• [What to produce]: Please format the items as a JSON list of strings, one string per line with blank lines omitted, from the first line of the items through the line containing "click(132, 107)", both included.

• [Data section]:
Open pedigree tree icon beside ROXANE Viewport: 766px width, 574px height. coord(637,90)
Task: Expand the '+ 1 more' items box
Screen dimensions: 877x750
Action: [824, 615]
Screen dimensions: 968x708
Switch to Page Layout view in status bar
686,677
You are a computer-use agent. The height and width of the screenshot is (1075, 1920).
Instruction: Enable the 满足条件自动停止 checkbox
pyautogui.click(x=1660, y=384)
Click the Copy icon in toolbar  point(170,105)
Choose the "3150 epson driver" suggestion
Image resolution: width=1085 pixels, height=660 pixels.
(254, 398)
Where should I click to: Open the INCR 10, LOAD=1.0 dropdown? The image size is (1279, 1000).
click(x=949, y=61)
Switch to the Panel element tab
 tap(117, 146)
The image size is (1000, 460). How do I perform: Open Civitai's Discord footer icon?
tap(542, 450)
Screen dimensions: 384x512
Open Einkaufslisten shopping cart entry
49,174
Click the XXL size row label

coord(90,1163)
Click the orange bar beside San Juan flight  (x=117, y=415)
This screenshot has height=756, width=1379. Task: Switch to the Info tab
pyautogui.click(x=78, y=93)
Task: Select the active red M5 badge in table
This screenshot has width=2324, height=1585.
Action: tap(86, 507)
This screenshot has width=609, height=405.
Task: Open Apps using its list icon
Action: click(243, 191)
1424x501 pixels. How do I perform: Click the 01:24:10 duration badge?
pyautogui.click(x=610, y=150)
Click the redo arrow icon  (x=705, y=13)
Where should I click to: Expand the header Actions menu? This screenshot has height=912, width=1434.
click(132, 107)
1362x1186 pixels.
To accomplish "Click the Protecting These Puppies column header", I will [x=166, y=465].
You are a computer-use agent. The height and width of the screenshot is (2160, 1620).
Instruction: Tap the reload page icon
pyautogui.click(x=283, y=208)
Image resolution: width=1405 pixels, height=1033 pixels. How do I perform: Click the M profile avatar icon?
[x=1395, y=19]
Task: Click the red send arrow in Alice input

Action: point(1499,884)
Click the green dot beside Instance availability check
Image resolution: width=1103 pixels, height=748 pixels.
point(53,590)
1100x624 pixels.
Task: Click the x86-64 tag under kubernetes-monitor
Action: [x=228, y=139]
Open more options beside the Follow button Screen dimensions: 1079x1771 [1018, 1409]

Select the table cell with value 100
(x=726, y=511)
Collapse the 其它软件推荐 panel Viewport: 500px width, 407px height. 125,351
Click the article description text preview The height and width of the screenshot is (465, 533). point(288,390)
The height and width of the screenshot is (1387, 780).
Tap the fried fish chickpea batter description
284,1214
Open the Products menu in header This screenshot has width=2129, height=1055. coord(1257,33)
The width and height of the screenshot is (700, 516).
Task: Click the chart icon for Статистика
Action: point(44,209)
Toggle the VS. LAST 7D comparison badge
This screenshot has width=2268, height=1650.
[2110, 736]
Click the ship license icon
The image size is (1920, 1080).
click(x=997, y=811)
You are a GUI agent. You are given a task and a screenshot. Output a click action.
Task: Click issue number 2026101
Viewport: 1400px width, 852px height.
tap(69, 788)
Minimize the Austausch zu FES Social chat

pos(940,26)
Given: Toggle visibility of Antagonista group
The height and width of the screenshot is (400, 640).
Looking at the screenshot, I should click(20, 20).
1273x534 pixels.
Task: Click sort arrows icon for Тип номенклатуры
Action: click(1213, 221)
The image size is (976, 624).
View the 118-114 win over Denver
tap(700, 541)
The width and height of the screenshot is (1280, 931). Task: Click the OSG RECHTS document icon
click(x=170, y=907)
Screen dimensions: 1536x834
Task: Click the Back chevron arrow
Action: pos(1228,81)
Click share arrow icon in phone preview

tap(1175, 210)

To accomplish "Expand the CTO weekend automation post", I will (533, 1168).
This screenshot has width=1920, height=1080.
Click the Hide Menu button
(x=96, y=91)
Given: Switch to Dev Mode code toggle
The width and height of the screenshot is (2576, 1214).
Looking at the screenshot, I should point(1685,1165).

• [Solution]:
[
  "Open pedigree tree icon beside ROXANE Viewport: 766px width, 574px height. coord(637,90)",
  "Task: Expand the '+ 1 more' items box",
  "Screen dimensions: 877x750",
  "Action: [824, 615]",
  "Screen dimensions: 968x708",
  "Switch to Page Layout view in status bar",
  "686,677",
  "You are a computer-use agent. The height and width of the screenshot is (1075, 1920).",
  "Instruction: Enable the 满足条件自动停止 checkbox",
  "pyautogui.click(x=1660, y=384)",
  "Click the Copy icon in toolbar  point(170,105)",
  "Choose the \"3150 epson driver\" suggestion",
  "Image resolution: width=1085 pixels, height=660 pixels.",
  "(254, 398)",
  "Where should I click to: Open the INCR 10, LOAD=1.0 dropdown? The image size is (1279, 1000).",
  "click(x=949, y=61)",
  "Switch to the Panel element tab",
  " tap(117, 146)",
  "The image size is (1000, 460). How do I perform: Open Civitai's Discord footer icon?",
  "tap(542, 450)",
  "Screen dimensions: 384x512",
  "Open Einkaufslisten shopping cart entry",
  "49,174",
  "Click the XXL size row label",
  "coord(90,1163)",
  "Click the orange bar beside San Juan flight  (x=117, y=415)",
  "This screenshot has height=756, width=1379. Task: Switch to the Info tab",
  "pyautogui.click(x=78, y=93)",
  "Task: Select the active red M5 badge in table",
  "This screenshot has width=2324, height=1585.",
  "Action: tap(86, 507)",
  "This screenshot has width=609, height=405.",
  "Task: Open Apps using its list icon",
  "Action: click(243, 191)",
  "1424x501 pixels. How do I perform: Click the 01:24:10 duration badge?",
  "pyautogui.click(x=610, y=150)",
  "Click the redo arrow icon  (x=705, y=13)",
  "Where should I click to: Expand the header Actions menu? This screenshot has height=912, width=1434.",
  "click(132, 107)"
]